◆ Exercise aim
Report each line from the records where the string "column" turns up.

** Data supplied follows **

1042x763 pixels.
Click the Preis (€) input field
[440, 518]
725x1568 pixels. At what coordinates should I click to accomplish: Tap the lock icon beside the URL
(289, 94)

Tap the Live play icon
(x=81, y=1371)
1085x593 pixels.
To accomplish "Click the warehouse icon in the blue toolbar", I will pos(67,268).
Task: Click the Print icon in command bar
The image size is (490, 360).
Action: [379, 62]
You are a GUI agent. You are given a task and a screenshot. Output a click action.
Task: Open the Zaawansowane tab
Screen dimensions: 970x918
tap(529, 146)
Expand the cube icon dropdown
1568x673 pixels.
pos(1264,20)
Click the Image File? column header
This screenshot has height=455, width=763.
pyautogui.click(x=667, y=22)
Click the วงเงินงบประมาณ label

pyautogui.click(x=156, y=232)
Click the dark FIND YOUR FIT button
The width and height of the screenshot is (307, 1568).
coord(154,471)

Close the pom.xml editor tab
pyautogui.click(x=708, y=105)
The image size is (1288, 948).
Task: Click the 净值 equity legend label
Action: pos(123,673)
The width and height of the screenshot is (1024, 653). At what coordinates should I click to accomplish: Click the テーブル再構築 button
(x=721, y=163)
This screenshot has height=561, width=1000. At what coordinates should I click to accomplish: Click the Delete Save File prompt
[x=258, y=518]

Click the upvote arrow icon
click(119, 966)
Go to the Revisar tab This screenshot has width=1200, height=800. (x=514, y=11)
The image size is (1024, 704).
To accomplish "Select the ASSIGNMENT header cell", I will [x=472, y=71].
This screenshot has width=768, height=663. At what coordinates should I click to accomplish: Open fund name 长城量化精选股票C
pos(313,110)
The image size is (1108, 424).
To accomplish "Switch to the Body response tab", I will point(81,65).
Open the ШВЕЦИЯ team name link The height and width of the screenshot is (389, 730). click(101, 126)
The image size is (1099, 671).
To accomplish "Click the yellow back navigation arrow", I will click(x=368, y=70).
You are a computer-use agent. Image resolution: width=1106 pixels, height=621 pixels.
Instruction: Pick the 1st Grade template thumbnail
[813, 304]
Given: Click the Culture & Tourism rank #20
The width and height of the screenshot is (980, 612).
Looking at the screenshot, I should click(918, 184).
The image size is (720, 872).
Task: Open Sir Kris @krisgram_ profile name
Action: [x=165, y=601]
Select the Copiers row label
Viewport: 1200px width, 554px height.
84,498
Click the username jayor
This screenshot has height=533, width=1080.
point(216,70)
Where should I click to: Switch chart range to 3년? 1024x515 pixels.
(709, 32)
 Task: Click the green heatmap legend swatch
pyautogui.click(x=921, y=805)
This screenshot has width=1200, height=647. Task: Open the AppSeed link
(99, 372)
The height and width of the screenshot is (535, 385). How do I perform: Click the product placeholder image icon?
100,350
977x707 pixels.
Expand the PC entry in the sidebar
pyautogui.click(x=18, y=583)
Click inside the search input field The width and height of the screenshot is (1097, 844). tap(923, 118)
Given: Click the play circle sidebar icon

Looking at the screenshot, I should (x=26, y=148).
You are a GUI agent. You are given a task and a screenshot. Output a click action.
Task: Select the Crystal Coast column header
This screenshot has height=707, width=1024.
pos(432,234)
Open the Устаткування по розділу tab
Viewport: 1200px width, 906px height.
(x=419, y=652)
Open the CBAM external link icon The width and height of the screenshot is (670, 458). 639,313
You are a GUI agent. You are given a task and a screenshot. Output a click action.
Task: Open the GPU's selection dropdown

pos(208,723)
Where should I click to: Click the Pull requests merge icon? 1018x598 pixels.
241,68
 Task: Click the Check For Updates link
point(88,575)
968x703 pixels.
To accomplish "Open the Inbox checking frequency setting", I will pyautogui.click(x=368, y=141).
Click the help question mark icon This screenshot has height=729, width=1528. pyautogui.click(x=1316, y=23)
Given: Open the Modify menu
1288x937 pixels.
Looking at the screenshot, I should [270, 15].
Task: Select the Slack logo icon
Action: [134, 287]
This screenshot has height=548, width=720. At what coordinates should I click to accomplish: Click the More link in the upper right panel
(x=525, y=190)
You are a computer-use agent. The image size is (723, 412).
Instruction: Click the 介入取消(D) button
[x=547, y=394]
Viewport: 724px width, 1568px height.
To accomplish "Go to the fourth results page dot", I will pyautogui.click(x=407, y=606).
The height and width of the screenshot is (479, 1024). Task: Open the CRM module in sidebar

** End of Data supplied **

◆ Output of the exercise
Click the Image File? column header
Task: Select the Crystal Coast column header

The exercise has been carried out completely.